2. SCHOOL CLOSINGS: Despite your concerns about the dry slot and other perceived weakening of the storms, I am confident that enough snow will fall overnight to produce a CLEAN SWEEP of public and private schools throughout the Baltimore metro region. Eastern shore is also a lock, as will be northern Virginia. The areas I'm concerned will miss out on closings may be places like Washington County, the WV panhandle, and perhaps even Frederick County. Southern York and suburban Philly districts will pull the plug, as they may get more than Baltimore. As for questions about Tuesday, the number to watch is 8. If your area snowfall is generally at or above that, then your district is likely delayed Tues and possibly closed.
Thank you to all who made this such a thrilling storm to track and forecast. A shoutout goes to Mr. Winterman16 in Carroll County, MD for calling a major snow event 1st week of March, when everyone else was in spring-a-ling mode, attaboy dude! Now get some sleep and go make mongo money tomorrow shoveling! See you all at 5:30. Oh, and one more thing for my fellow powderhounds (uneasy or not): It's snowing. Are you happy now? ;-)

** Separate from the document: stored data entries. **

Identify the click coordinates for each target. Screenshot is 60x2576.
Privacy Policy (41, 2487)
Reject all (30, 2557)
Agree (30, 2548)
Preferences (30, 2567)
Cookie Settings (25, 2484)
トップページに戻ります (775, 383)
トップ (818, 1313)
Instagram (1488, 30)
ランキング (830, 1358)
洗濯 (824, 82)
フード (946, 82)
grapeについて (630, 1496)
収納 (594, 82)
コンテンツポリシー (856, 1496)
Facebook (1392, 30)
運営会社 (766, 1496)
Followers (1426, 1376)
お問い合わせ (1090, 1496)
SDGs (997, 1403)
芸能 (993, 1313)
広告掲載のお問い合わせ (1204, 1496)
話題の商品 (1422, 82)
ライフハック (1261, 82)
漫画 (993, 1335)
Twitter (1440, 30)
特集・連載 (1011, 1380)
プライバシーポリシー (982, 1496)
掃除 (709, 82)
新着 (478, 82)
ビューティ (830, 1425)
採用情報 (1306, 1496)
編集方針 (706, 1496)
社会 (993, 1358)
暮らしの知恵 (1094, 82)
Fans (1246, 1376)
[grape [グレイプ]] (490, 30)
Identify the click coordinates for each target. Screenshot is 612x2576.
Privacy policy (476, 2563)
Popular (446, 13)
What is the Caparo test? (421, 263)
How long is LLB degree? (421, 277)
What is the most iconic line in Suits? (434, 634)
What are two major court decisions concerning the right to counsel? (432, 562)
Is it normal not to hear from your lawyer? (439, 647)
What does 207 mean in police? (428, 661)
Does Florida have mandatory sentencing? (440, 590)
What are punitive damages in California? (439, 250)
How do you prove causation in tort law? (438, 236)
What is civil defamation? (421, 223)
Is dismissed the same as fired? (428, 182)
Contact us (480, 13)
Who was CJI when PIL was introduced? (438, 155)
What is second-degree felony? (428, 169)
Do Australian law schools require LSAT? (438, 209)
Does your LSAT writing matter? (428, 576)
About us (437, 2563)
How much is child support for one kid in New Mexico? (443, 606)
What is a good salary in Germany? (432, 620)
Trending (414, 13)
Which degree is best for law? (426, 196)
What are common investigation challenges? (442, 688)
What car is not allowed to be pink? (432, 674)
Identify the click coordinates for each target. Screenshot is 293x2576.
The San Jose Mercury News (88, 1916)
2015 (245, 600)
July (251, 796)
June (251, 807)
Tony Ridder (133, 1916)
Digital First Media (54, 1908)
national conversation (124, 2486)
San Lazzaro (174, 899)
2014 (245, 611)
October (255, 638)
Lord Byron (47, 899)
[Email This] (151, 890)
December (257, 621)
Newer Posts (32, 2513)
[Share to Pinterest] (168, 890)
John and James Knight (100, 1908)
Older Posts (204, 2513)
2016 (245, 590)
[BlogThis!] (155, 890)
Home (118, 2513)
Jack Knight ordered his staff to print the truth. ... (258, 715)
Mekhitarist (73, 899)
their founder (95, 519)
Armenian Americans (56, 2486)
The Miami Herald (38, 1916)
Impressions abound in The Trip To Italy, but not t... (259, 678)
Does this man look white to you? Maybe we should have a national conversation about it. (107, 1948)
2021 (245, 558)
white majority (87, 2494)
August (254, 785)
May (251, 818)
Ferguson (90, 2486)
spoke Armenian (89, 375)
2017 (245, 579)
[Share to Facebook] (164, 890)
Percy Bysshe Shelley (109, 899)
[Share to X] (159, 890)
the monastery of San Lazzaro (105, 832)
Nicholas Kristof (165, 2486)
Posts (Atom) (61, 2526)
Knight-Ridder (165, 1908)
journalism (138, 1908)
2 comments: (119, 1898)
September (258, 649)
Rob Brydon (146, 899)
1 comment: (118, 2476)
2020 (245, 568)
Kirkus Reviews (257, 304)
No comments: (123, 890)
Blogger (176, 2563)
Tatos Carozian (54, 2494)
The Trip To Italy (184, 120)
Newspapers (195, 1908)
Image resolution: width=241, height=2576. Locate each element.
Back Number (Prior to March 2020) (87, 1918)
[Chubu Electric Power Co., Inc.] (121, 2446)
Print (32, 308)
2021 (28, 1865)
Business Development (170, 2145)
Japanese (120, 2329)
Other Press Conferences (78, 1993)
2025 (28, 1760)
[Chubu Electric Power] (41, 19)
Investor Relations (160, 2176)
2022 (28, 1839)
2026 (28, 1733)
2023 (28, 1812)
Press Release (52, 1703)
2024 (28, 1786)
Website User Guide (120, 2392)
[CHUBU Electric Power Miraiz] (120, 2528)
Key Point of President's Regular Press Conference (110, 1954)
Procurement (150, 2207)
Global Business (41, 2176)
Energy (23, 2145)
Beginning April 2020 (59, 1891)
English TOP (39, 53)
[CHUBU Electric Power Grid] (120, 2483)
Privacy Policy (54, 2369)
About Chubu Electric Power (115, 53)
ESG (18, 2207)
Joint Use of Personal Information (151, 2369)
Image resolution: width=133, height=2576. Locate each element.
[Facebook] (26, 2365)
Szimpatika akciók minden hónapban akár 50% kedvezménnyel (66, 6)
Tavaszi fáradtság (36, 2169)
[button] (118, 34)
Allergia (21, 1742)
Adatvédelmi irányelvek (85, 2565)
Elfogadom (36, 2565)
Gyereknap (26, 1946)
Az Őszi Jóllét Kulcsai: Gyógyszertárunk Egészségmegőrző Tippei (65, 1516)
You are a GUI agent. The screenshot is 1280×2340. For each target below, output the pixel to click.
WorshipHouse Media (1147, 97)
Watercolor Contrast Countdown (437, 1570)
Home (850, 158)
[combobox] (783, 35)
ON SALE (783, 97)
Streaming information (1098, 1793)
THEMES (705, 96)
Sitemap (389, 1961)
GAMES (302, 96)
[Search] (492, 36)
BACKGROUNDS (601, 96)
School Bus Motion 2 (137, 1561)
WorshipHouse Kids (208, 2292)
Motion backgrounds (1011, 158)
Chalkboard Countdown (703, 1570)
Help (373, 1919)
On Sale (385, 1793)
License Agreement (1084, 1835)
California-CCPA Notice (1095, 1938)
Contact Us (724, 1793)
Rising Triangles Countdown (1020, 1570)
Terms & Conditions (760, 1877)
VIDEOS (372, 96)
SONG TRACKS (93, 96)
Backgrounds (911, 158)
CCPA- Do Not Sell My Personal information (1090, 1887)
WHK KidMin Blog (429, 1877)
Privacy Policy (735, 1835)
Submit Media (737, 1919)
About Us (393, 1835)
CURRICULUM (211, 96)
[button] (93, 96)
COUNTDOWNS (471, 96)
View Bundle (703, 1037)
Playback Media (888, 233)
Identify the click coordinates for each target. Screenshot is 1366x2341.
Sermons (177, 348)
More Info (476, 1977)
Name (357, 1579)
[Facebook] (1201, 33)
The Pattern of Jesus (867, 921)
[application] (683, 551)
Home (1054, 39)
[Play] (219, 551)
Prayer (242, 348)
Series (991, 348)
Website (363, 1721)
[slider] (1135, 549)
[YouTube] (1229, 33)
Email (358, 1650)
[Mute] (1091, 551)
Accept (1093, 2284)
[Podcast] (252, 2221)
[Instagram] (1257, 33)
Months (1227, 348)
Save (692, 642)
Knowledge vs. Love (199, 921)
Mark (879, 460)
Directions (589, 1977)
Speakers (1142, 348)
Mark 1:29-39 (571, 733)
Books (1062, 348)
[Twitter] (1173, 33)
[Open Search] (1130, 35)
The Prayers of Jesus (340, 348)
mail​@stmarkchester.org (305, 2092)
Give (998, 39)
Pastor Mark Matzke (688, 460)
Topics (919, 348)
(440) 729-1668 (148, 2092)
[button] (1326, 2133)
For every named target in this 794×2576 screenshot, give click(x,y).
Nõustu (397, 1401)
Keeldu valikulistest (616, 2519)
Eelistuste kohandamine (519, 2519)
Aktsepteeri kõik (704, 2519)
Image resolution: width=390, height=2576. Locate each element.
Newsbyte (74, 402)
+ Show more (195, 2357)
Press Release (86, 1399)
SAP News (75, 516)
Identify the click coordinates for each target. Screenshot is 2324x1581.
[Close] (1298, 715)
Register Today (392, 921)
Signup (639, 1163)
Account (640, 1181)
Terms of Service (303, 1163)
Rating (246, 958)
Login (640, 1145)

BIG KAHUNA SYNOPSIS: SUN MAR 1 - 6:45 PM THE I-95 SPECIAL IS HERE, BABY! The Mid-Atlantic's potentially biggest snowstorm since February 11, 2006 is set to impact our region over the next 36 hours. As outlined in the Winter Storm Warnings across the Northeast, a developing coastal storm along the southeast could deliver up to 10 inches of snow in parts of eastern Maryland bordering the Chesapeake Bay. Amounts over 10 inches may occur in the southern Appalachian mountains as well as from Delmarva north and east to New England. With the heaviest snow likely to occur Sunday night into Monday morning, school closings will be widespread from southwestern and central Virginia to DC, along the I-95 corridor including the Baltimore and Philadelphia metro regions. If 8 or more inches accumulate as measured at the Fallston, MD reporting station, then closings/delays will persist into Tuesday.

March Madness 3-1-09 NAM

STORM IMPACTS AND TIMING as of 7:00 AM 3/1/09 Based on interpretation of the 00Z NAM 3-hour precip projections, viewed in this loop. This timing outline is for the region bordered to the north by US-30 in southcentral PA, along I-81 to Front Royal, VA, east on Route 66 to Washington, and north on I-95 to Elkton, MD. For simplicity, here is a google map representation of this region.
OVERNIGHT: Light snow and sleet has overspread the region, accumulated around 1/2".
SUNDAY: Snow and sleet will taper off and possibly stop altogether by noon as the secondary system deepens while moving along the Carolina coast. During daytime hours, sun angle and warm surfaces will permit roads to remain wet and limit accumulation on grass to less than 1" of snow/sleet. Once influence of sun's rays wanes after 3 PM, surfaces will begin to chill.
SUNDAY NIGHT: The heaviest snow will occur overnight to sunrise, with rates near 2 inches an hour at times along the I-95 corridor.
MONDAY MORNING: From Cecil County south to Anne Arundel County as well as DelMarVa, the possibility of "banding" on backside of the departing low's precipitation shield may raise initial totals of 6" by Monday morning to 8" or higher. Areas likely to receive highest accumulation will be along the I-95 corridor. Counties north and west of the major cities, such as Carroll, Frederick, Washington, Loudon should see less than 5 inches total.
ACCOUNTABILITY STATEMENT: Details of this preliminary snow/timing forecast will be revised until approximately 5:00 PM Sunday, at which time the "storm grade accumulations" are issued and left unchanged until end of the storm. Now all we have to do is what Peter Pan said in the headline.